# WRITTEN INSTRUCTION:
Rewrite the following lines, replacing every occurrence of "screenshot" with "screen capture" and leaving everything else as it is.

# RECORDS SHOWN:
++++

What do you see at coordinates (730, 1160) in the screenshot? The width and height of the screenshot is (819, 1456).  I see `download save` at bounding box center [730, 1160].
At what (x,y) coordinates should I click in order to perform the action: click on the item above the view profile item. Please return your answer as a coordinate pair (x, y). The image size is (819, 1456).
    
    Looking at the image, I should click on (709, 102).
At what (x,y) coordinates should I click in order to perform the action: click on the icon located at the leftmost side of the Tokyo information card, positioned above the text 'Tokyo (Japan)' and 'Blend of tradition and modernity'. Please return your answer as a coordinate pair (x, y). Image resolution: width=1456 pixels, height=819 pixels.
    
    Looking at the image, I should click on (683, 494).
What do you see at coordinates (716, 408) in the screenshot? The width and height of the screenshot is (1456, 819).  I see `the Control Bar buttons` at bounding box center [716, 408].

++++

# EXERCISE SOLUTION:
What do you see at coordinates (730, 1160) in the screen capture? The width and height of the screen capture is (819, 1456).  I see `download save` at bounding box center [730, 1160].
At what (x,y) coordinates should I click in order to perform the action: click on the item above the view profile item. Please return your answer as a coordinate pair (x, y). The image size is (819, 1456).
    
    Looking at the image, I should click on (709, 102).
At what (x,y) coordinates should I click in order to perform the action: click on the icon located at the leftmost side of the Tokyo information card, positioned above the text 'Tokyo (Japan)' and 'Blend of tradition and modernity'. Please return your answer as a coordinate pair (x, y). Image resolution: width=1456 pixels, height=819 pixels.
    
    Looking at the image, I should click on (683, 494).
What do you see at coordinates (716, 408) in the screen capture? The width and height of the screen capture is (1456, 819).  I see `the Control Bar buttons` at bounding box center [716, 408].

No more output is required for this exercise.